It seems as though more and more megachurches — those churches, usually Protestant, with congregations of 1,500 or more — are becoming business-minded these days.
This is according to a recent New York Times article that reported how an increasing number of large churches across America have become catalysts for economic development in their local cities, defying the age-old notion that churches don’t contribute financially to cities because they don’t pay taxes.
This got me thinking about Faith Fellowship Church, a megachurch here in San Leandro that has been locked in a battle with the city to move into an industrial-zoned building. The city blocked the church from moving into the building for several reasons — the main reason being that city officials want to preserve San Leandro’s future tax base.
The church contends that it fully contributes to the city’s economy because its members shop at surrounding businesses after services. Faith Fellowship also maintains that the church saves the city money by providing free marriage counseling and feeding the hungry, for example.
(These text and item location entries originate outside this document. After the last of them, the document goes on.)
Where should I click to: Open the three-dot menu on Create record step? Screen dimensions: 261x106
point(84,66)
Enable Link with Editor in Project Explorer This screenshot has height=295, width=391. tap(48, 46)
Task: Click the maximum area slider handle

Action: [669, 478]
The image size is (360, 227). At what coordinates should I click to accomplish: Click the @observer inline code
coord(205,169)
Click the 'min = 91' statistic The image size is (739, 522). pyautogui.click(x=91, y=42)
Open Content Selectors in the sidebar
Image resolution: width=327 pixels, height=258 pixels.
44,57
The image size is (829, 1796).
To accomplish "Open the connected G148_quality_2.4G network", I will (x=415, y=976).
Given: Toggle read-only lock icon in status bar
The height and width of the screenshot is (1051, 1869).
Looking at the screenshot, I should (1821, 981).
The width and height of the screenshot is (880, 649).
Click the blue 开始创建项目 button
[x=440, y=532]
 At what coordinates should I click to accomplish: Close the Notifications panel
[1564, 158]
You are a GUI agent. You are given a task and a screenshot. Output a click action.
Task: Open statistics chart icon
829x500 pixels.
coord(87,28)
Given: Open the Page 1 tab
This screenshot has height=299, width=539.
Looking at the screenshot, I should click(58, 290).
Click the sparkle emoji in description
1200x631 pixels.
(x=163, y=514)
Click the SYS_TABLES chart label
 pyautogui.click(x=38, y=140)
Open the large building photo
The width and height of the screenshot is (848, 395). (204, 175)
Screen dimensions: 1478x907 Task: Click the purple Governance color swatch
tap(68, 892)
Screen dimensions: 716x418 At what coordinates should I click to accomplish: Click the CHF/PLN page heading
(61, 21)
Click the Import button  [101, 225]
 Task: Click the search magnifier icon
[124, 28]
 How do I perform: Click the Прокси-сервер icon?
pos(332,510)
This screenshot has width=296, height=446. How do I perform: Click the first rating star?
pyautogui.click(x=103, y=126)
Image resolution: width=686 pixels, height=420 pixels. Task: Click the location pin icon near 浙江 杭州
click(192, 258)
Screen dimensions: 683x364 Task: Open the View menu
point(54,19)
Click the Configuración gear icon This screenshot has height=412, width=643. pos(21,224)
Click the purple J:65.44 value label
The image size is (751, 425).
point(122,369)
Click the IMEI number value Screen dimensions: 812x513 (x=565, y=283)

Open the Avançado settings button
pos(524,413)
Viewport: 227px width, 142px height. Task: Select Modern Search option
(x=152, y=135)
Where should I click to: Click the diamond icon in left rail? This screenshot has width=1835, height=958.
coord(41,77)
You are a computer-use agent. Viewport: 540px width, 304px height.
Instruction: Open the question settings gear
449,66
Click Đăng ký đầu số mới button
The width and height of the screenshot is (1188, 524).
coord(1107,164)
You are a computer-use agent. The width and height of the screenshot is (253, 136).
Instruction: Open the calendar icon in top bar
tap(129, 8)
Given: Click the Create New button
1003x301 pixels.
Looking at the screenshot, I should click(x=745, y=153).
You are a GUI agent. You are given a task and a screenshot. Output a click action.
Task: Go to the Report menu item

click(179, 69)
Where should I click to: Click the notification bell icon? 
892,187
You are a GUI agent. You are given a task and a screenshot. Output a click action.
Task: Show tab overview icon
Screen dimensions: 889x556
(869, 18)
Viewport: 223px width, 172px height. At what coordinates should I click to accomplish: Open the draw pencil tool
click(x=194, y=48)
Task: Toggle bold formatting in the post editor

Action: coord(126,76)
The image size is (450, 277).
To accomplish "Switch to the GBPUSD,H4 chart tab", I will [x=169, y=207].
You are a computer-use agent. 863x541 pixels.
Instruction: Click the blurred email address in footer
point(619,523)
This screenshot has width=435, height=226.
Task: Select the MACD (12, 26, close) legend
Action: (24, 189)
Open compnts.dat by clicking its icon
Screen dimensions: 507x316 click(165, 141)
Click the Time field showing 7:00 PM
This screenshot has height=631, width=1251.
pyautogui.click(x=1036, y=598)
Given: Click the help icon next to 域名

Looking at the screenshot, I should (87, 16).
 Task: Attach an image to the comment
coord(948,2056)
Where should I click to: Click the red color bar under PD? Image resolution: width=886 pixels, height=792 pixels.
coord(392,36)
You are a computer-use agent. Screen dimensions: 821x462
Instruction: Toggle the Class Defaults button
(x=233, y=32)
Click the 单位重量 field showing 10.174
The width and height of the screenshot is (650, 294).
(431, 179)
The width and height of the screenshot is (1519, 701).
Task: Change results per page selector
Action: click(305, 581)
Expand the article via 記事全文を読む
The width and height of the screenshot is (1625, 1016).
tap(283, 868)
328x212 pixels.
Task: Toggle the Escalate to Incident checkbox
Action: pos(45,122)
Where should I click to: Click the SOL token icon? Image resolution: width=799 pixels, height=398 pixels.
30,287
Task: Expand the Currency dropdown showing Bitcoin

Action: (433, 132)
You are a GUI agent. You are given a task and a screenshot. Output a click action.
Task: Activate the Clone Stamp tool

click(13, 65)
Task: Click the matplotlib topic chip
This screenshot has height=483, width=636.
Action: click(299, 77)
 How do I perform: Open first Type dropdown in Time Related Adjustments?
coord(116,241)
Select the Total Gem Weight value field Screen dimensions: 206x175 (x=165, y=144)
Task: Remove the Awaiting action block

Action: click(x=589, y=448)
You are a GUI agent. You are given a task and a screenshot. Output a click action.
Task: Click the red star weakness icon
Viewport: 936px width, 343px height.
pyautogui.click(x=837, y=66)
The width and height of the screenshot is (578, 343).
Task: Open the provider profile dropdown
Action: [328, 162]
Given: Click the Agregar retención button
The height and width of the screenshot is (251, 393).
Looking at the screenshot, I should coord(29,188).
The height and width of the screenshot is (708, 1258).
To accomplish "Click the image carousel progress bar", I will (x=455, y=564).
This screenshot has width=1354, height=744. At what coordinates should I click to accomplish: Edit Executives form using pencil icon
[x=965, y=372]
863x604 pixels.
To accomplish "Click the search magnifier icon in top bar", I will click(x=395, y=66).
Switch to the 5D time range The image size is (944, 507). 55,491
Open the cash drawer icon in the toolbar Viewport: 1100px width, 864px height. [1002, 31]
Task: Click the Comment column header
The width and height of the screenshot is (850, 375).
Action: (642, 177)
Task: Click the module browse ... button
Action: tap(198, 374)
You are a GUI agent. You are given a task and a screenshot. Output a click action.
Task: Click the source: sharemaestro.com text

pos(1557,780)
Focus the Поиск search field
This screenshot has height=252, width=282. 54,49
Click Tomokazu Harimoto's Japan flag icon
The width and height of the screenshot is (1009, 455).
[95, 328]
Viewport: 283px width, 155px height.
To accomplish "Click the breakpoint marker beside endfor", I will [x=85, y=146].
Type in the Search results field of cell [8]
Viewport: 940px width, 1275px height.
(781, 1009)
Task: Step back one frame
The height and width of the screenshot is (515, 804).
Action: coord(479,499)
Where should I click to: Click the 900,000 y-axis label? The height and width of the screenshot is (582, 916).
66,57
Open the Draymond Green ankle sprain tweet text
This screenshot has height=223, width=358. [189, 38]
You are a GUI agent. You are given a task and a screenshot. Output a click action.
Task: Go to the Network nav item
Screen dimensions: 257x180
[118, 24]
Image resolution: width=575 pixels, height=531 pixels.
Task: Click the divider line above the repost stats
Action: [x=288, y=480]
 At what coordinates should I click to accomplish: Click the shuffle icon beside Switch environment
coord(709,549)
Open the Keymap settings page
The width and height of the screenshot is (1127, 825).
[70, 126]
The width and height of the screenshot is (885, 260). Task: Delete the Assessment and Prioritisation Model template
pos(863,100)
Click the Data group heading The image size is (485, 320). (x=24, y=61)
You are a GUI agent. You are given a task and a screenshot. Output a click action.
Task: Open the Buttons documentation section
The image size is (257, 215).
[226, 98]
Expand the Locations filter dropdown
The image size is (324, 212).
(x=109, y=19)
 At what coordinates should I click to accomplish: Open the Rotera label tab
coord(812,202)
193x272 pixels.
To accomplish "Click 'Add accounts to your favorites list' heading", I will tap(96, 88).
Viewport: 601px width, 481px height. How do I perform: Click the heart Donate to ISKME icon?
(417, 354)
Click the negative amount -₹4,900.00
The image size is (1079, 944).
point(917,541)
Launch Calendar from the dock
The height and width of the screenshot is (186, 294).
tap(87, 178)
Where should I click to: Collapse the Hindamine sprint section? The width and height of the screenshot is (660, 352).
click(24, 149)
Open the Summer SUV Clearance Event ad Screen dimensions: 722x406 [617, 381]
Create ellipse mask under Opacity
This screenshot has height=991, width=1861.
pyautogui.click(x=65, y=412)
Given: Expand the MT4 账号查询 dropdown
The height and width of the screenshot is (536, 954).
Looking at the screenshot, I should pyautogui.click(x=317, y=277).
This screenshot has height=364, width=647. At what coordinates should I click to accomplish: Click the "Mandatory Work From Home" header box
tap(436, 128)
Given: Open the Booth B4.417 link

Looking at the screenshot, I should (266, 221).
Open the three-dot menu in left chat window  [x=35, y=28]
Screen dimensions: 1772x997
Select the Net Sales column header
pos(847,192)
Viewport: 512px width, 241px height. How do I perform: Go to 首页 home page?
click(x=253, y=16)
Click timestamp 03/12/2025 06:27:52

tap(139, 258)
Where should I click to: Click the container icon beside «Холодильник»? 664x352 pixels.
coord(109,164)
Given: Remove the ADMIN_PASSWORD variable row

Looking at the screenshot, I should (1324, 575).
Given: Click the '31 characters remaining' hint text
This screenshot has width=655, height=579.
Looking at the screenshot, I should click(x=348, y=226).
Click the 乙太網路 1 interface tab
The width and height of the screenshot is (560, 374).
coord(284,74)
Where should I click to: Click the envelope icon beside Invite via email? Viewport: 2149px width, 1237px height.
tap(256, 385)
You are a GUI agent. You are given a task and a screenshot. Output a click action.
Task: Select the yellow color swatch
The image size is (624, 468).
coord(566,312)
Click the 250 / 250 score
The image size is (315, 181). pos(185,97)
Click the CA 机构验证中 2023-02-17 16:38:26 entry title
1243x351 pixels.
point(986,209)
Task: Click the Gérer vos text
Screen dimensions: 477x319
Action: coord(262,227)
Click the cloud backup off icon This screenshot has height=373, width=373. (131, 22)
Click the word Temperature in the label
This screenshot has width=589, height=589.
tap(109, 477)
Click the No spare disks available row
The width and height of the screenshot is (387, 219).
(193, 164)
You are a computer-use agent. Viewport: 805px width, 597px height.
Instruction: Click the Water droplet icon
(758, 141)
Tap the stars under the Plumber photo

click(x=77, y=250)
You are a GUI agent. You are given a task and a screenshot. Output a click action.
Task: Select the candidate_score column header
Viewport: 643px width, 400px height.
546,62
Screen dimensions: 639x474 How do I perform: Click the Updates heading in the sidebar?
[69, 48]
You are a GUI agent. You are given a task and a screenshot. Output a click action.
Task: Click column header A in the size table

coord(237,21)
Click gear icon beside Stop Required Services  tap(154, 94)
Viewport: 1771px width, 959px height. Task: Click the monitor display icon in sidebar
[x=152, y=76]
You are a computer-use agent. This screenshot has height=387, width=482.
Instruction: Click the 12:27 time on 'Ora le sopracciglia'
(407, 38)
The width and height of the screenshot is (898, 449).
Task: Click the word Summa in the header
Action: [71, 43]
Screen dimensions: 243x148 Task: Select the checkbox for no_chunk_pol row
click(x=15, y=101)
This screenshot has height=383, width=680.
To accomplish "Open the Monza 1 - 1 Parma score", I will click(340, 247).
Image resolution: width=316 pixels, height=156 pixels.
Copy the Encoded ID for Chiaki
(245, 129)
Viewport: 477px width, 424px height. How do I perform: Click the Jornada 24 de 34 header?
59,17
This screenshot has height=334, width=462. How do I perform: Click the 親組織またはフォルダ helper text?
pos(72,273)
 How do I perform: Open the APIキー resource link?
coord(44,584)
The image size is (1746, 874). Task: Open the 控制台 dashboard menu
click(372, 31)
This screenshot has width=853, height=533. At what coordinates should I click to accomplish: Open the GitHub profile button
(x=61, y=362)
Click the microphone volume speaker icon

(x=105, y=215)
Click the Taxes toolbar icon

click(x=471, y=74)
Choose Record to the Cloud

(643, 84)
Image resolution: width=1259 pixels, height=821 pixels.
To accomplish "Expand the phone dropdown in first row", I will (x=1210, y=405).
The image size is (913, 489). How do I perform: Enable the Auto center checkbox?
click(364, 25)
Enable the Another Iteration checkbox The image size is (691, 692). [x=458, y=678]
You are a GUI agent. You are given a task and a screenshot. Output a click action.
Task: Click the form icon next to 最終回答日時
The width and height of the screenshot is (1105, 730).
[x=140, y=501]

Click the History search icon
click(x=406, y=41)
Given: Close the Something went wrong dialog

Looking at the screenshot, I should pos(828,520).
But that hasn’t been enough to convince the city that allowing the church to move into an industrial area would benefit San Leandro’s economy.
I know that a number of megachurches in the Bay Area own residential properties and other types of businesses (i.e. Glad Tidings in Hayward, Allen Temple in Oakland), and that they seem to be getting along just fine with their cities when it comes to expanding their churches.
What would have happened if Faith Fellowship gave San Leandro an incentive by offering part of the industrial property it was eyeing for profit? Or perhaps invested in some other business venture that could provide the city with some tax money?